La piste. "On va vers une taxe poids-lourds qui sera différente en fonction des régions, très péninsulaires et sans autoroute", a indiqué mardi sur Europe 1 Marylise Lebranchu. La ministre de la Réforme de l'Etat, l'une des "Bretonnes" du gouvernement, a ainsi laissé entendre que la future version de l'écotaxe serait modulable. La précédente mouture, qui devait entrer en vigueur en janvier avant d'être suspendue, prévoyait de taxer les poids-lourds de 3,5 tonnes circulant sur toute route nationale non payante. Elle devait être reversée (en partie) aux collectivités locales, pour financer la rénovation de ces axes routiers. La mesure prévoyait bien des différences, mais seulement selon la taille du poids-lourd et la distance parcourue, mais pas selon les régions.

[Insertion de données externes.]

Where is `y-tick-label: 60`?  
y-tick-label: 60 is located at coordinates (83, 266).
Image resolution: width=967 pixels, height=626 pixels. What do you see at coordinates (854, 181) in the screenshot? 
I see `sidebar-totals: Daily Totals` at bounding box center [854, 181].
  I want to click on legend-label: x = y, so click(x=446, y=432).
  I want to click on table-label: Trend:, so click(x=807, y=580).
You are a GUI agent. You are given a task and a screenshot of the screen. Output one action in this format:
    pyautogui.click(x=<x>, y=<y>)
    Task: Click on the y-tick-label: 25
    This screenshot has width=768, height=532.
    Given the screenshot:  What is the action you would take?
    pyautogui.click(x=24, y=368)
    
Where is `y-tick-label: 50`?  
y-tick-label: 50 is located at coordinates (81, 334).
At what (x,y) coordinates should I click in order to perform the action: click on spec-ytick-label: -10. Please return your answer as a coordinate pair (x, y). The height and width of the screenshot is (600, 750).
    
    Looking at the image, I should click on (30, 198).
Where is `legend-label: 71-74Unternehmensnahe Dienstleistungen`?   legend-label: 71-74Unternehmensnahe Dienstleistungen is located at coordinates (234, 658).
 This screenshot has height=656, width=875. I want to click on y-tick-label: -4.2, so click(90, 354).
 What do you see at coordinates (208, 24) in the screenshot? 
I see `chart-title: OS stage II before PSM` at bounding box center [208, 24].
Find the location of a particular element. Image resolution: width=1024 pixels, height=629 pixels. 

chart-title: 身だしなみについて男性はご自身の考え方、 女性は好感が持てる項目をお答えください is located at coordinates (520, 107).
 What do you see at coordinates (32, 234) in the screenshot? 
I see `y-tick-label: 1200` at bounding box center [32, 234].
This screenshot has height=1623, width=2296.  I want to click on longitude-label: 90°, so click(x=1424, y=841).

>>> Une taxe différente par région est-elle…
Possible ? Techniquement, c'est envisageable. Une fois la taxe entrée en vigueur, la France imposera en effet à tous les camions circulant sur le réseau national non payant de s'équiper d'un boîtier, une sorte de GPS, qui calculera la position et la distance parcourue. "Si les camions, étrangers ou non, jouent le jeu et s'équipent des boitiers, on pourra savoir quelles régions ils traversent et les taxer en fonction", estime auprès d'Europe1.fr Olivier Régis, du Forum pour la gestion des villes et des collectivités locales, organisme spécialisé dans les finances des collectivités territoriales.
Si les camions ne jouent pas le jeu, en revanche, ils ne pourront tout simplement pas rentrer sur le territoire national. Et s'ils veulent tricher, ils seront repérés par les "portiques écotaxes", ces édifices bourrés de technologie installés partout en France et capables de vérifier la présence des boitiers dans les camions. "Si les camions ne sont pas équipés, ils seront poursuivis, même à l'étranger. Le dispositif a fait ses preuves en Allemagne", assure Yves Crozet, professeur au Laboratoire d’économie des transports, à l'Université Lyon 2, contacté par Europe1.fr.
Légale ? "On peut moduler la taxe de plus ou moins 25% selon les régions. C'est encadré par une directive européenne de 2004", décrypte Yves Crozet. Ainsi, une région à fort "coefficient de périphéricité", c'est-à-dire éloignée des grands axes routiers, comme la Bretagne par exemple, pourra bénéficier d'une écotaxe de 25% moins élevée qu'ailleurs. "Si on va au-delà, une action en discrimination devant la justice européenne pourra être entamée", poursuit Yves Crozet.
Souhaitable ? Pour Olivier Régis, certaines régions ont davantage besoin d'argent que d'autres pour entretenir leurs routes. "Les régions alpines, soumises au gel, aux intempéries et aux chaînes des camions, ou encore les régions frontalières, où transitent énormément de camions étrangers, pourraient taxer davantage les poids-lourds", estime ainsi l'expert, pour qui il faut cesser de vouloir "uniformiser les taxes". "Mais il faut des critères objectifs, selon le principe du pollueur/payeur. Ce n'est pas parce que telle ou telle région est plus représentée politiquement qu'elle doit payer moins", prévient-il.
Pour Yves Crozet, la régionalisation n'est toutefois pas "le fond du problème". "Le souci, c'est que tous les gouvernements successifs ont du mal à expliquer que la gratuité du réseau routier est aberrante", estime-t-il. Régionalisation ou pas, "lorsqu'on utilise un service public, il faut payer. L'entretien annuel des routes représente entre 16 et 20 milliards de dépenses publiques", conclut-il.